L’espressione “ricerca del Gesù storico” fa riferimento allo sforzo di ricostruire un ritratto di Gesù di Nazareth che scavalchi quello offerto dai vangeli, per giungere più vicino possibile alla verità storica.

L’assunto di partenza è che gli autori dei Vangeli non siano stati motivati dal desiderio di riportare la verità oggettiva, ma da intenti teologici e dottrinali. Pertanto, li si accusa di avere inserito nei loro racconti fatti non accaduti realmente, o almeno non nelle modalità descritte, per sostenere le posizioni delle comunità cristiane di cui erano espressione.

Tre fasi della ricerca

Oggi si riconoscono tre fasi della ricerca:

– La prima si è sviluppata tra il XVIII e la prima parte del XX secolo. Il Razionalismo di derivazione illuiminista spinse studiosi come Hermann Reimarus a suggerire la differenza tra il “Cristo della Fede” e il “Gesù della Storia”. Vennero scritte biografie di Gesù che erano soprattutto il tentativo di razionalizzare e naturalizzare i vangeli, epurandoli di tutti gli elementi sovrannaturali. Rudolf Bultmann è stato l’ultimo protagonista di questa fase e colui che vi ha posto fine. Egli suggeriva che il Gesù della Storia fosse inaccessibile alla ricerca. Tale conclusione era stata motivata dalla constatazione che ogni biografia di Gesù pubblicata nei precedenti 2 secoli aveva offerto un ritratto diverso dalle altre, alimentato non tanto dagli auspicati criteri di oggettività, quanto dall’orientamento e dai pregiudizi di chi l’aveva proposto.
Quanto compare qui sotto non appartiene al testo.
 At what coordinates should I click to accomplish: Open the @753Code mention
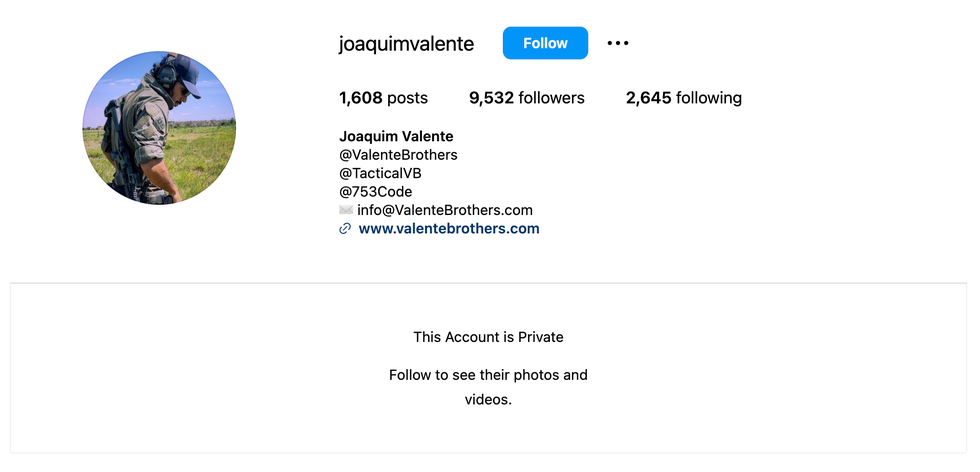point(376,191)
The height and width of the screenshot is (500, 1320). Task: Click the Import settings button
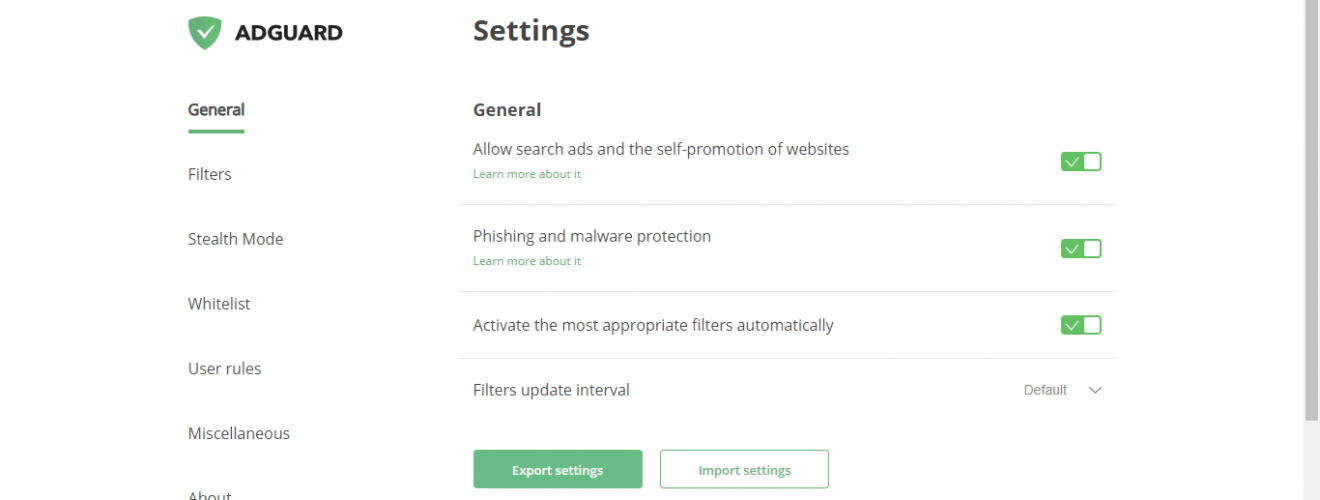tap(744, 469)

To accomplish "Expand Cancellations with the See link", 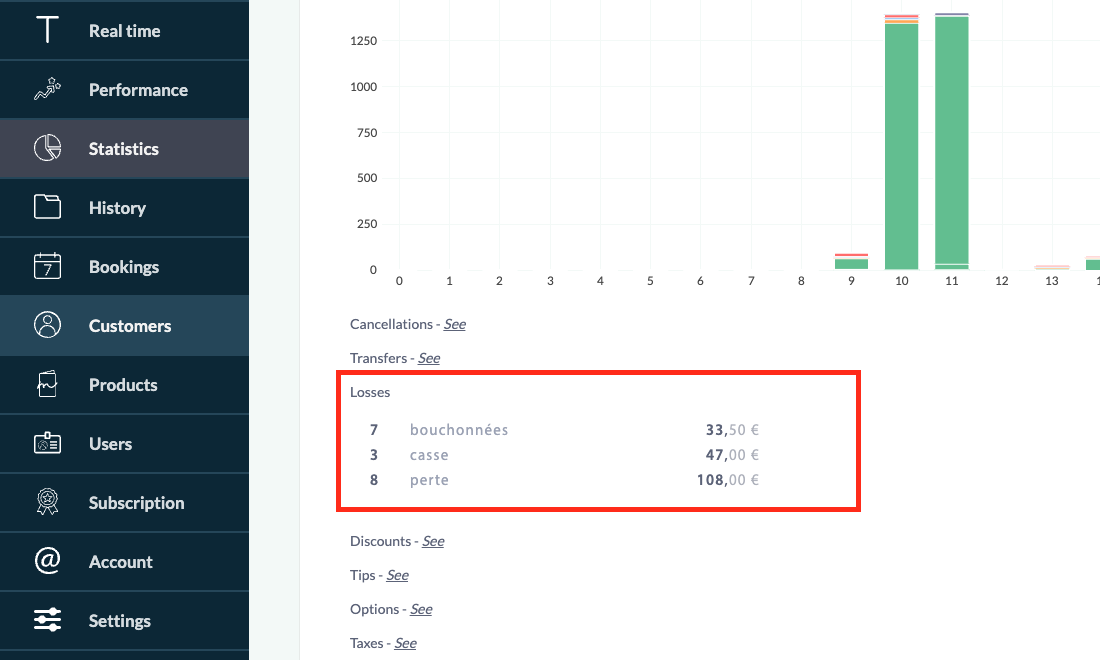I will point(455,325).
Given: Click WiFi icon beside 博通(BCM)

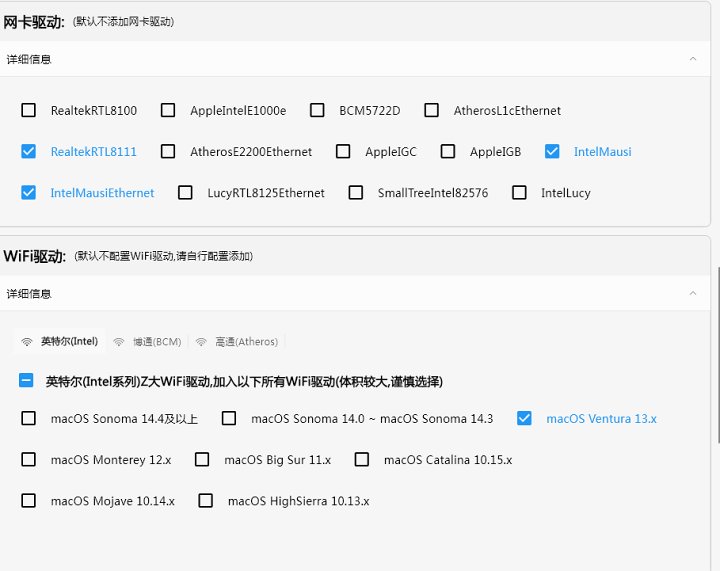Looking at the screenshot, I should (x=119, y=342).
– Proprio un discepolo di Bultmann, Ernst Kasemann, è stato l’iniziatore della seconda ondata di studi sul Gesù storico. Convinto, a differenza del suo maestro, della possibilità di colmare il gap tra il Cristo della Fede e il Gesù della Storia attraverso lo studio critico dei testi del Nuovo Testamento. Era la metà del XX secolo e questa stagione durò poco perché importanti scoperte archeologiche imposero un nuovo approccio alla ricerca.

– Studi basati su scoperte come la biblioteca di Nag Hammadi e i rotoli di Qumran permisero agli storici di giungere a una conoscenza più profonda della società e della cultura del Medio Oriente antico. Tale conoscenza è il fondamento dell’approccio della terza fase della ricerca sul Gesù storico. A partire dagli anni ‘60 del secolo scorso, sempre più studiosi si sono interessanti alla possibilità di distillare la verità storica dai testi del Nuovo Testamento. Questo non solo attraverso un lavoro filologico e letterario, ma attraverso l’analisi dei resoconti biblici alla luce delle conoscenze acquisite sulla società nella quale Gesù visse e i vangeli furono scritti. Una caratteristica importante di questa terza fase è la presenza tra i suoi animatori di studiosi atei e agnostici, che in alcuni casi sono cristiani deconvertiti.

Come affrontare la questione

Confrontarsi con le opere di studiosi, passati e presenti, che mettono fortemente in discussione l’affidabilità dei racconti evangelici può rappresentare una sfida di non poco conto per i credenti. Tuttavia abbiamo gli strumenti per affrontare tale sfida e trasformarla in un’opportunità evangelistica.

1. I testimoni oculari e il vero Gesù

L’assunto di partenza a cui abbiamo fatto riferimento, cioè la convinzione che i Vangeli canonici non rappresentino resoconti storici ma ricostruzioni teologiche della figura di Gesù, non è assolutamente dimostrato. Le prove interne sembrano suggerire tutt’altro. Se si pensa alla presenza di tanti particolari non necessari alla narrazione (il numero di pesci pescato alla seconda pesca miracolosa, il giovane coperto da un lenzuolo presente all’aresto di Gesù, il fatto che Giovanni arrivò al sepolcro prima di Pietro, ecc.), alle storie che mettono in cattiva luce i discepoli, o alla dichirazione d’intenti che Luca offre all’inizio del suo Vangelo (…è parso bene anche a me, dopo essermi accuratamente informato di ogni cosa dall’origine, di scrivertene per ordine…), si può sostenere ragionevolmente che gli evangelisti abbiano riportato testimonianze oculari con lo scopo di presentarci il vero Gesù.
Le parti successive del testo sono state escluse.